Staples-Motley School District levy up 5.8 percent

Auditor gave district ‘unmodified, clean opinion’

On a split vote the Staples-Motley School Board approved a 5.8 percent increase in the 2016 tax levy, payable in 2017, at their meeting Dec. 19. 

Roy DiGiovanni and Dave Hoemberg were opposed to the motion. Bruce Lund, Mary Freeman, Chad Longbella and Bryan Winkels voted in favor of that option.

Four levy options had been reviewed and discussed at the Dec. 5 work session. The news story of that meeting was published in the Dec. 8 Staples World. Two options were for higher levy increases. The fourth was for less.

All options considered included underlevying, that is, reducing the levy in some areas to an amount less than the maximum. If those levy areas go over the levied amount, the difference must come from the general fund. 

Questions at that time included funding for Other Post Employment Benefits (OPEB); QComp, which sets aside funds for staff devlopment, teacher mentors and professional learning groups; and how taxes in the Staples-Motley district compare with other districts in the area.

As part of the Truth in Txation levy and budget public discussion, Patty Vacek, district business manager, presented information provided by the Minnesota Rural Education Association (MREA) explaining factors that affect property taxes and how changes in state law affected the basic education formula and equalization.

Vacek included the charts comparing the Staples-Motley School District’s portion of property taxes compare to other districts and with the state average.

Estimates for a $100,000 homestead residential property show that, out of nine area districts, only the Pine River Backus School District levies less than the Staples-Motley District. 

Estimates for a one-acre non-homestead agricultural property valued at $4,000 show that two districts, Pine River-Backus and Sebeka, levy less than the Staples-Motley District.

DiGiovanni questioned the figures on the agricultural property, wondering if it was based on potential value. 

“Farmland income is down drastically,” he noted. 

Hoemberg questioned all the graph figures, saying “Those graphs, you can make them to fit, depending on who you want to sell it to.”

Vacek also reviewed 2015-16 budget revenue and expeditures compared to the estimated budget for 2017.

The total levy approved was for $1,788,660.26, which reflected an underlevy of $101,792.66.

Audit report

Mary Reedy of CliftonLarsonAllen presented the school district’s audit report for the fiscal year 2015-16 noting they were issuing an unmodified, clean opinion.

Two areas of concern were noted, both related to the size of the district and number of people in the business office. 

Reedy suggested there should be more segregation in duties and also that more internal control was needed over financial statement preparations. She also understood those are issues common in smaller school districts and that there are new people in key positions in this district. She said the auditing firm will work with Vacek to put plans in place to mitigate those areas.

The report showed that sources of revenue for the district. The state portion is 74 percent, local tax collection is 11 percent, other local revenue is eight percent and federal revenue is seven percent.

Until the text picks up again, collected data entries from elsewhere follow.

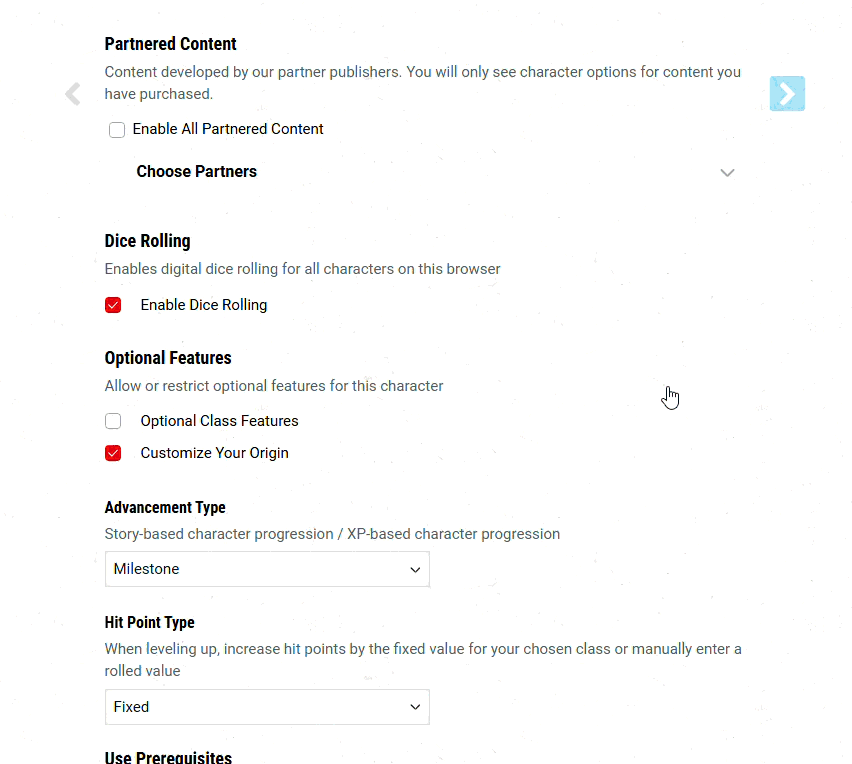Enable the Optional Class Features checkbox
The image size is (852, 764).
(x=113, y=421)
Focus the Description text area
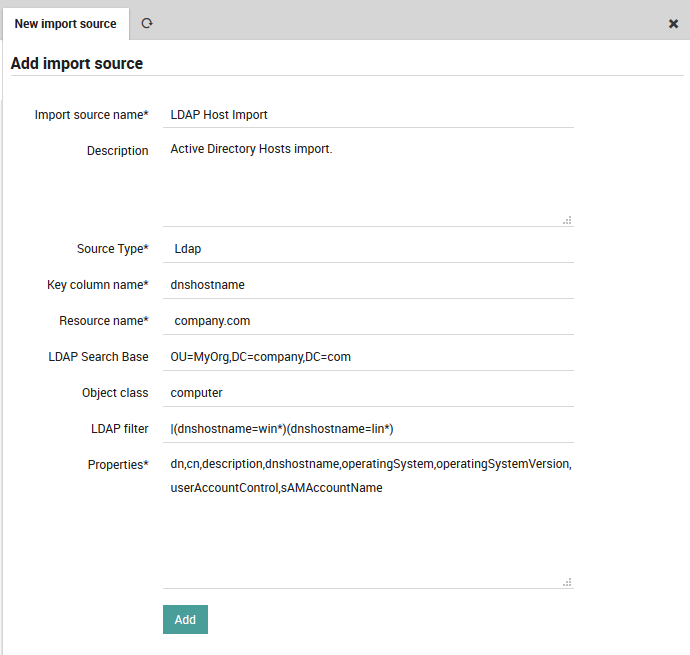This screenshot has height=655, width=690. [x=368, y=180]
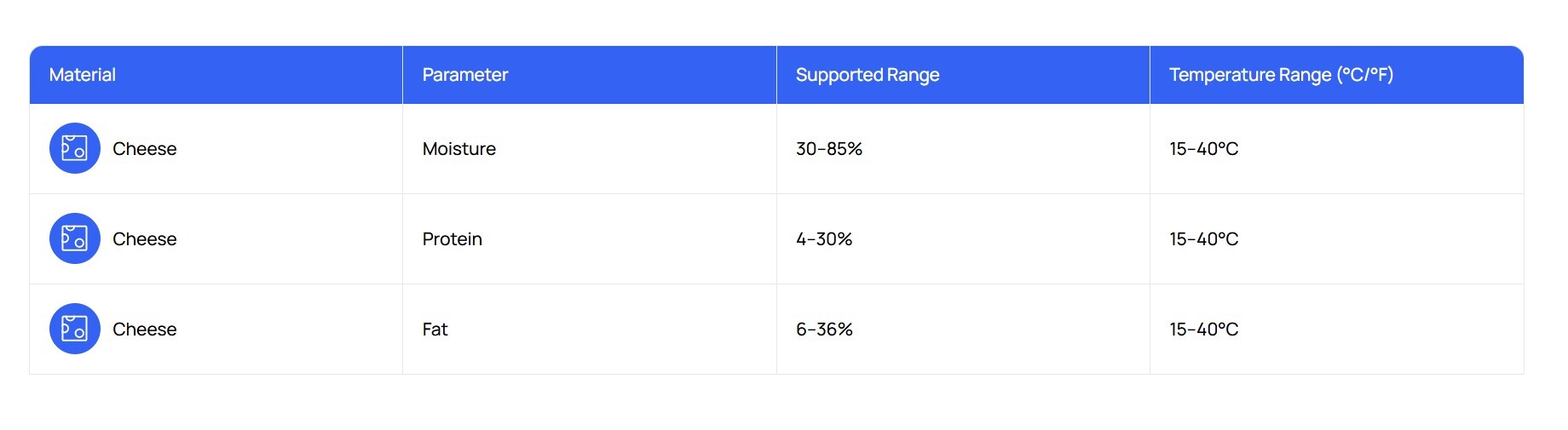Click the 6-36% supported range value
The width and height of the screenshot is (1568, 430).
(824, 330)
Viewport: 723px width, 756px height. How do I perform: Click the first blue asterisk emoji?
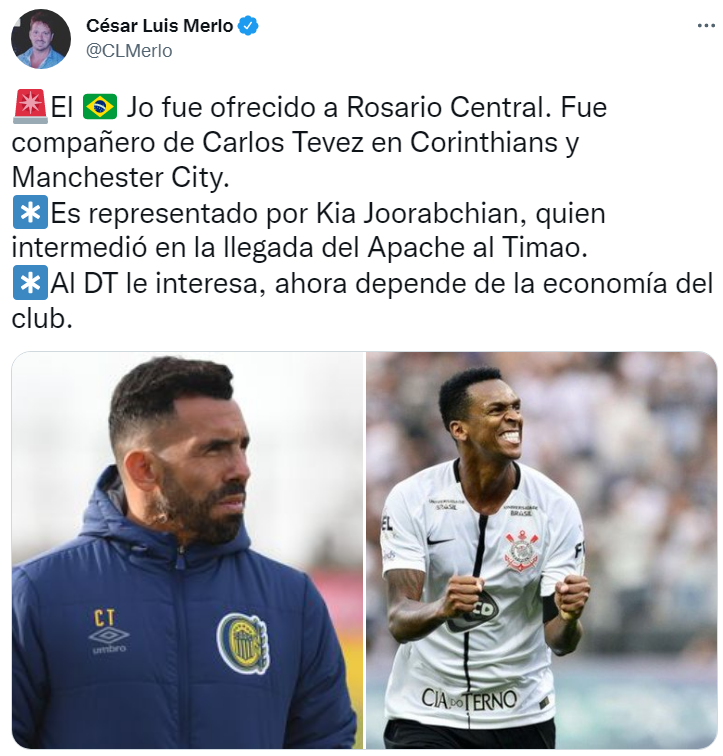(30, 212)
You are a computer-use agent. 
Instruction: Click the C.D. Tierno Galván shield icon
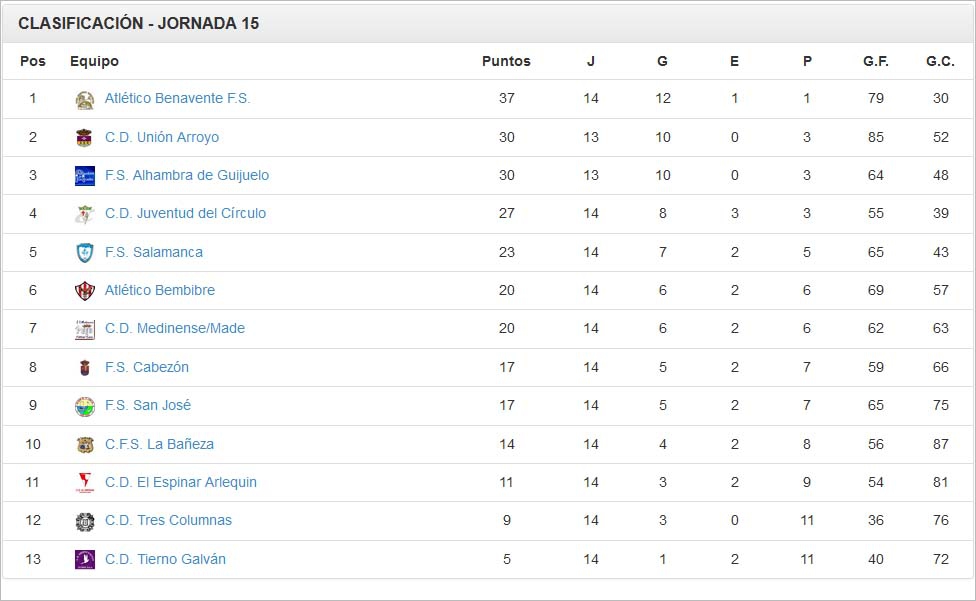coord(85,559)
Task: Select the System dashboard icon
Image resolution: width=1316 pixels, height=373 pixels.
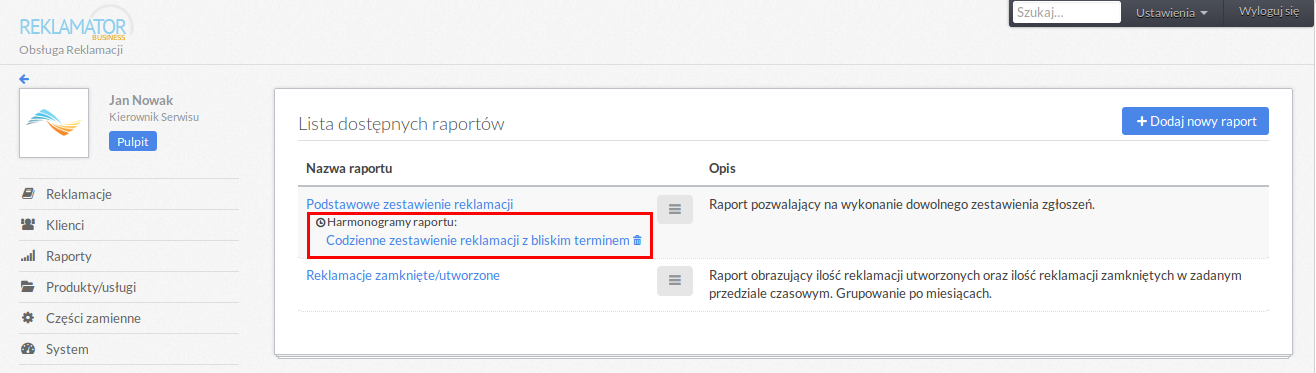Action: [x=28, y=349]
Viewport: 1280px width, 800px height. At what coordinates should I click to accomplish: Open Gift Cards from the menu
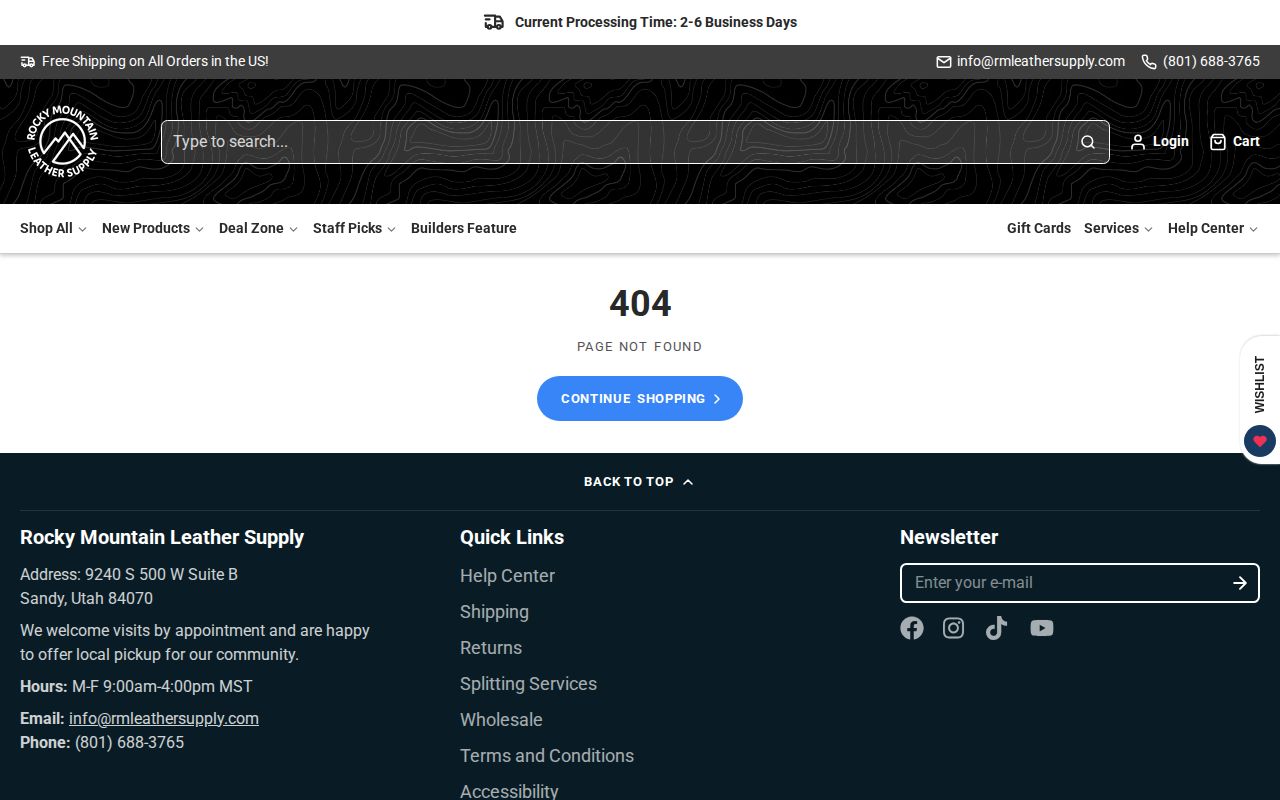pos(1038,228)
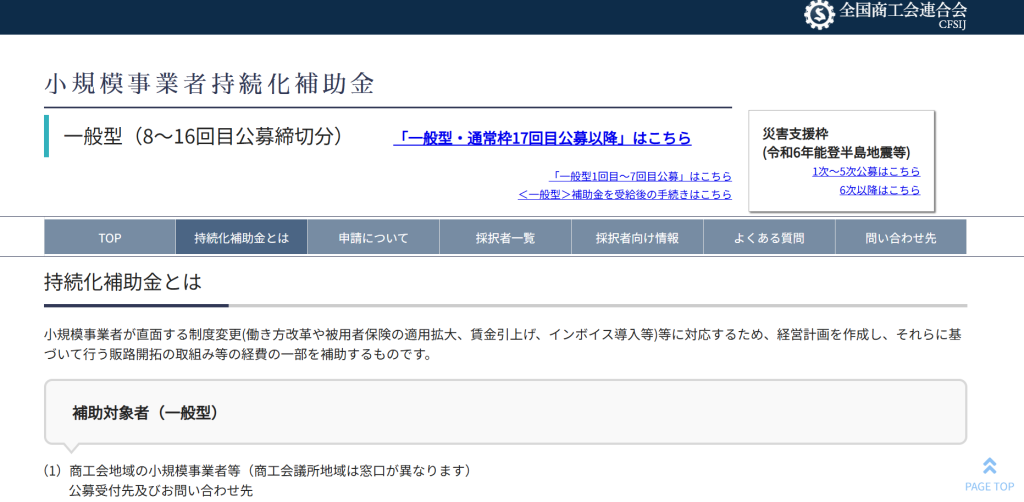Viewport: 1024px width, 502px height.
Task: Open the 問い合わせ先 navigation tab
Action: coord(901,238)
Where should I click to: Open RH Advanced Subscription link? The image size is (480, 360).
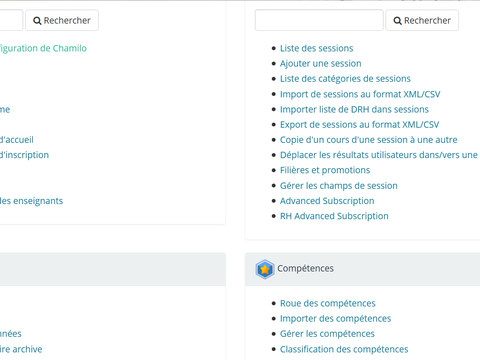(334, 216)
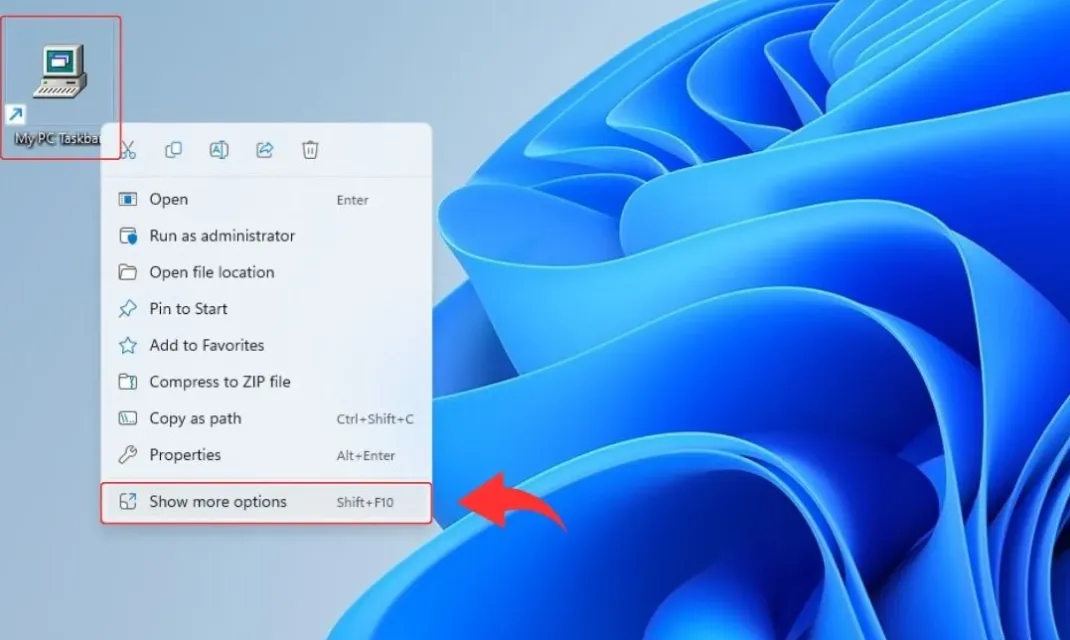Click the Share icon in the context menu

pos(264,150)
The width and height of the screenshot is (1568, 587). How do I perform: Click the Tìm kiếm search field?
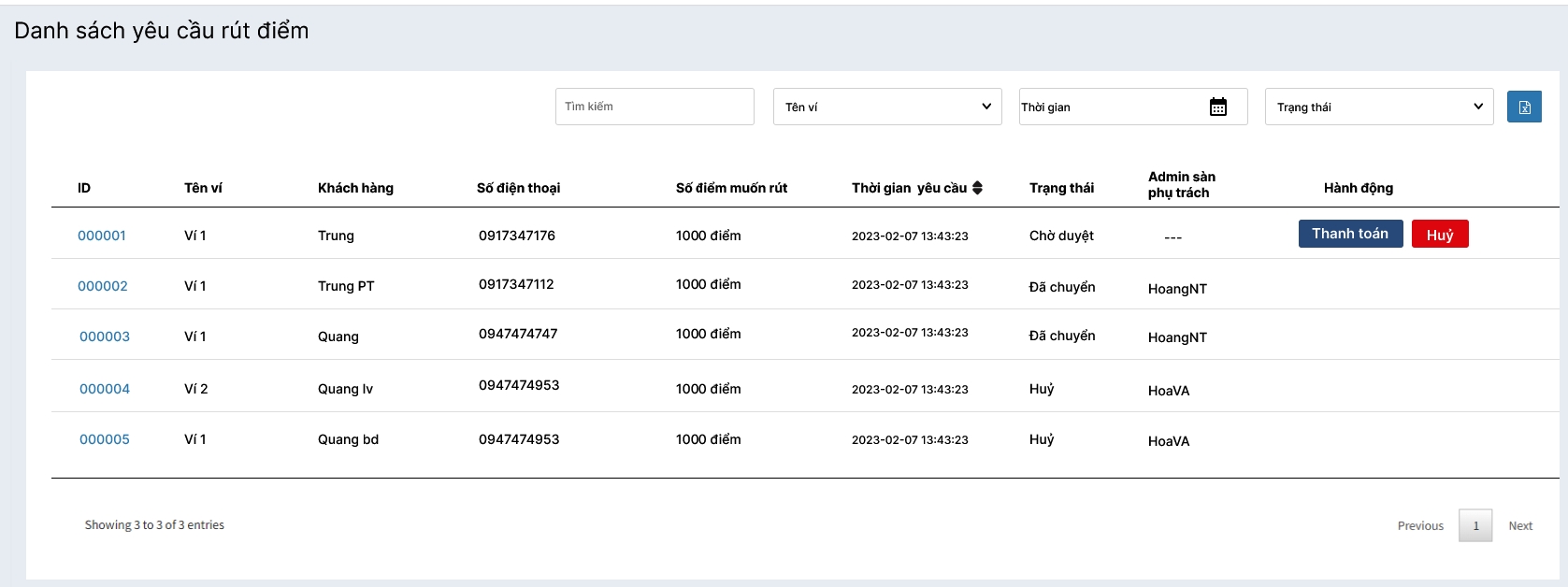654,107
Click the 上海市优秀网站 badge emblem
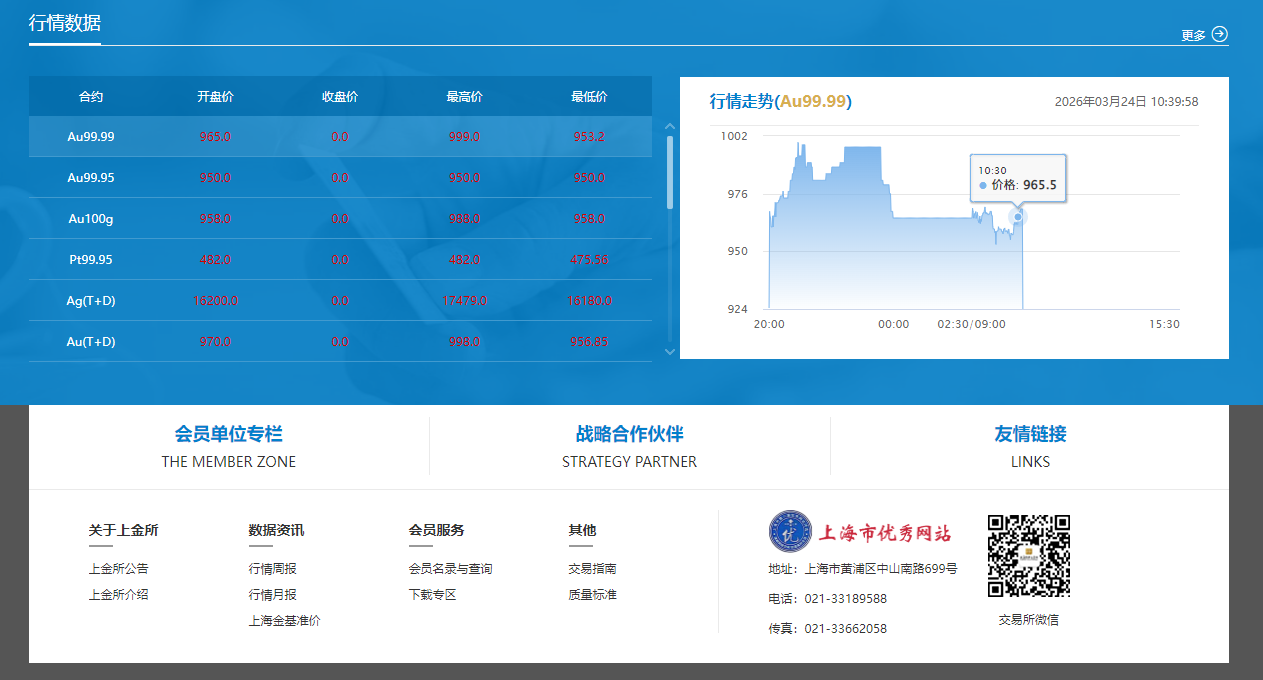Image resolution: width=1263 pixels, height=680 pixels. tap(790, 532)
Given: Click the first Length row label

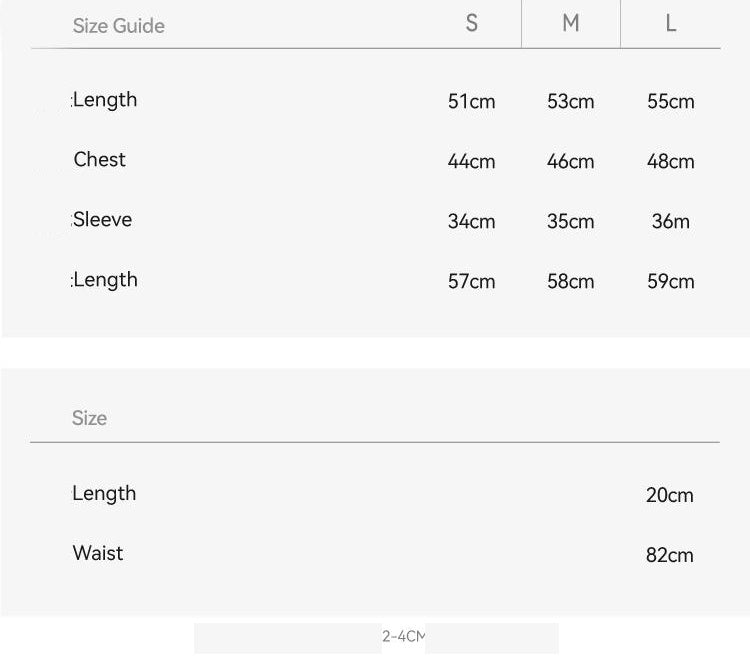Looking at the screenshot, I should 104,100.
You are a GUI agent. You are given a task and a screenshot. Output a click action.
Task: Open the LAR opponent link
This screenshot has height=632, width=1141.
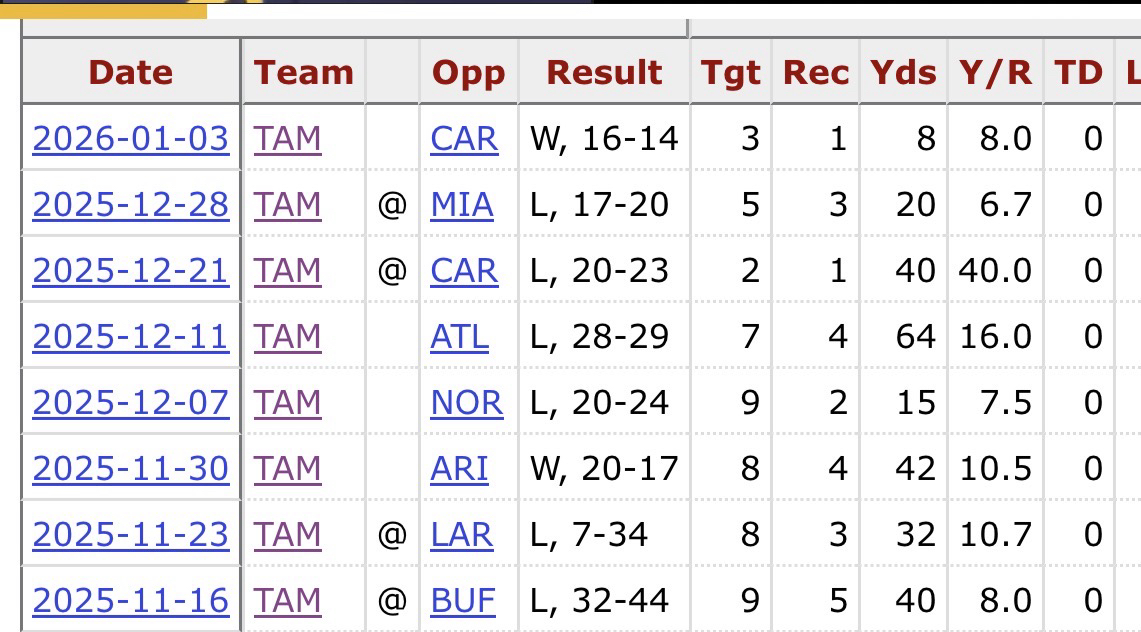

The breakdown of expenditures for the district show instruction at 54 percent; pupil support at 13 percent; site, building and equipment at nine percent; administration and capital outlay at five percent each; debt service at four percent; community education, instructional support and district support at three percent each; and fiscal program at one percent.

Reedy noted that the district seems to have higher administration and district support per student than the state average or other districts of similar size. However, as she looked at the specific cost codes that contribute to those figures, she found some coding different from what she sees in other districts. She will continue to work with Vacek to examine and possibly reclassify some of those codes. 

The board voted to accept the report.

In other business, the board:

o Decided to table action on the 2017-18 school calendar when questions arose regarding early out days and work days for staff. Dave Hoemberg and Mary Freeman volunteered to meet with the calendar committee to reveiw the concerns and bring recommendations to a future meeting.

o Accepted retirement requests from Cindy
Sorenson and Diana Reed at Staples-Motley Elementary.

o Approved contracts for Kayla Vejtasa and Jeanne Odden as paraprofessionals, Jim Rollins as bus driver and Josi Longbottom as accounts payable.

o Approved maternity leave request from Kaycia Ellingsen for the spring.

o Offered their appreciation to Roy DiGiovanni for his service on the school board. He chose not to run again and the Dec. 19 meeting was his last.

o Heard in Superintendent Mary Klamm’s report that appointments will be set for the board to interview facilities assessment firms on Jan. 30.

o Klamm also reported on a number of grants received by the agriculture department.

o Heard a report from incoming board member Greg Frisk on a workforce conference he attended at National Joint Powers Alliance.